* [YOUR TASK]: Convert the records, from their start through the line containing "coord(227,75)", into a JSON list of strings with one string per line, leaving out any blank lines.

##### RECORDS FOR THIS EXERCISE #####

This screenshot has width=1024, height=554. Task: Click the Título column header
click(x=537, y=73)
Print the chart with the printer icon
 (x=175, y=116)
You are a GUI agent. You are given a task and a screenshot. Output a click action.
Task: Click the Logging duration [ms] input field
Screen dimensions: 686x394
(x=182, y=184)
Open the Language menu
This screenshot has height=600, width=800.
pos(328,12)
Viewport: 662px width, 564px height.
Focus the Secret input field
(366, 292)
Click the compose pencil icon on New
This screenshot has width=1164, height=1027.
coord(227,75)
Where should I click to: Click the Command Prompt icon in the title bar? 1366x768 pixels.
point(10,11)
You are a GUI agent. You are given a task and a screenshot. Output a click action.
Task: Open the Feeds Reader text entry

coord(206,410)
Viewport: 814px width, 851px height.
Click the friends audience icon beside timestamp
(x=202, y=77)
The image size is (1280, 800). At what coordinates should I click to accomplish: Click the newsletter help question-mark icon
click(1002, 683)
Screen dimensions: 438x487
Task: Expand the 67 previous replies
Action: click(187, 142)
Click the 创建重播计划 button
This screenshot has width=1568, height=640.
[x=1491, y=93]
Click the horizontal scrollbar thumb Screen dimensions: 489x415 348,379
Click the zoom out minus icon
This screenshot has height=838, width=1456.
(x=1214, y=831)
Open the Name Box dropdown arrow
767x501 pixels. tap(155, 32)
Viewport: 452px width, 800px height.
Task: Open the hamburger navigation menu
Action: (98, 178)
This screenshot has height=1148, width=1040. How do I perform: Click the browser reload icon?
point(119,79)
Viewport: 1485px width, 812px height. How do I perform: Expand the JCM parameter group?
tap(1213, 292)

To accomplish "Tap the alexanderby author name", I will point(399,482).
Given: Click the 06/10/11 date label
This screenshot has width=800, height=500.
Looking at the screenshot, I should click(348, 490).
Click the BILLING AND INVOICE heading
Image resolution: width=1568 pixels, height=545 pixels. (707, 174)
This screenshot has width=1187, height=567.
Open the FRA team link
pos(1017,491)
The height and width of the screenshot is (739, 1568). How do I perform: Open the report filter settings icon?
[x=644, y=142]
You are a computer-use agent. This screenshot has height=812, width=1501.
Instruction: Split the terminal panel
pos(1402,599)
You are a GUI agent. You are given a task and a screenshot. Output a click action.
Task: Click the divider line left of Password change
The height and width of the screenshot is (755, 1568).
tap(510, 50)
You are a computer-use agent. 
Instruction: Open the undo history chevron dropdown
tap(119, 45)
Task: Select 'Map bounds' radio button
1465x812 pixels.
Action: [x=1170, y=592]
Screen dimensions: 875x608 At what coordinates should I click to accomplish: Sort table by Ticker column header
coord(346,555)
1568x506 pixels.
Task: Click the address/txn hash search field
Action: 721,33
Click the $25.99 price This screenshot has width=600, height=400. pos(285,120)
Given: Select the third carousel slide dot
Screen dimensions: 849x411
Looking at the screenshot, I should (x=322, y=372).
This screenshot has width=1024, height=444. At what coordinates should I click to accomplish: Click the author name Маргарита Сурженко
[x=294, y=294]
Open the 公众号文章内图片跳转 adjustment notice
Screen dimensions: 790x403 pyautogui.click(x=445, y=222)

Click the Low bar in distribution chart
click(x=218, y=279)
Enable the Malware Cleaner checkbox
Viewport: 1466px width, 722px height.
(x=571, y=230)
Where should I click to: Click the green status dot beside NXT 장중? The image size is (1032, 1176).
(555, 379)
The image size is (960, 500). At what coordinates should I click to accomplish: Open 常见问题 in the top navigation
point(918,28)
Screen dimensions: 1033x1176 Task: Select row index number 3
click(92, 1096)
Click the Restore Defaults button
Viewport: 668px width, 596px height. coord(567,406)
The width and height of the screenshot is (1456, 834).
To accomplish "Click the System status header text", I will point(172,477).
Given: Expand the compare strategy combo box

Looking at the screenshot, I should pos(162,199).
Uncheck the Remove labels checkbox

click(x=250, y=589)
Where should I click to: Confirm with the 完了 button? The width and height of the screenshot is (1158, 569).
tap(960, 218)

#####

* [EXERCISE SOLUTION]:
[
  "This screenshot has width=1024, height=554. Task: Click the Título column header",
  "click(x=537, y=73)",
  "Print the chart with the printer icon",
  " (x=175, y=116)",
  "You are a GUI agent. You are given a task and a screenshot. Output a click action.",
  "Task: Click the Logging duration [ms] input field",
  "Screen dimensions: 686x394",
  "(x=182, y=184)",
  "Open the Language menu",
  "This screenshot has height=600, width=800.",
  "pos(328,12)",
  "Viewport: 662px width, 564px height.",
  "Focus the Secret input field",
  "(366, 292)",
  "Click the compose pencil icon on New",
  "This screenshot has width=1164, height=1027.",
  "coord(227,75)"
]